2.4.6.5 Determining Properties of a Style

This section specifies an algorithm to determine the set of properties to apply to text, a paragraph, a table, or a list when a particular style is applied to it. Given an istd, one or more arrays of Prl can be derived that express the differences from defaults for this style. Depending on its stk, a style can specify properties for any combination of tables, paragraphs, and characters.

Given an istd:

  1. Read the FIB from offset zero in the WordDocument Stream.

  2. All versions of the FIB contain exactly one FibRgFcLcb97 though it can be nested in a larger structure. Read a STSH from offset FibRgFcLcb97.fcStshf in the Table Stream with size FibRgFcLcb97.lcbStshf.

  3. The given istd is a zero-based index into STSH.rglpstd. Read an LPStd at STSH.rglpstd[istd].

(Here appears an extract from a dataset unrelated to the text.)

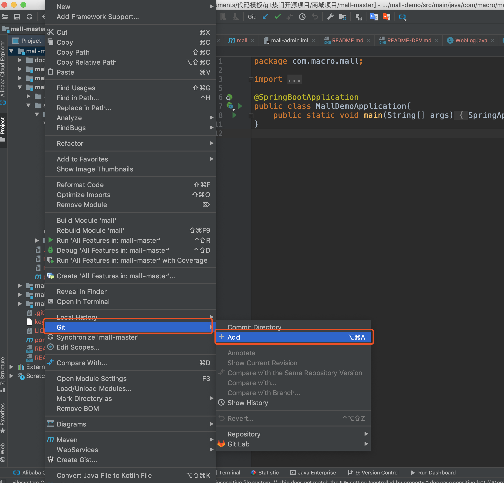Click the orange Google Translate icon
The image size is (504, 483).
point(386,17)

  4. Read the STD structure as LPStd.std, of length LPStd.cbStd bytes.

  5. From the STD.stdf.stdfBase obtain istdBase. If istdBase is any value other than 0x0FFF, then this style is based on another style. Recursively apply this algorithm using istdBase as the starting istd to obtain one or more arrays of Prls as the properties for tables, paragraphs and characters from the base style.

  6. From the STD.stdf.stdfBase obtain stk. For more information, see the description of the cupx member of StdfBase. Read an STD.grLPUpxSw. Based on the stk, grLPUpxSw contains one of the following structures: StkParaGRLPUPX, StkCharGRLPUPX, StkTableGRLPUPX, StkListGRLPUPX.

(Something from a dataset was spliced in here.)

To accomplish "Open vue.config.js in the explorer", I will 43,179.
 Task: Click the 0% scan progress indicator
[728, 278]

  7. Each of the preceding structures contains one or more of the following: LPUpxPapx, LPUpxChpx, LPUpxTapx. Each of the latter structures leads to one or more arrays of Prl that specify properties. For more information, see the sections documenting these structures for how to obtain these arrays.

  8. For each array obtained in step 7 that specifies properties of a table, paragraph, or characters, append to the beginning of the corresponding array from step 5, if any. The resulting arrays of Prl are the desired output. Leave the algorithm.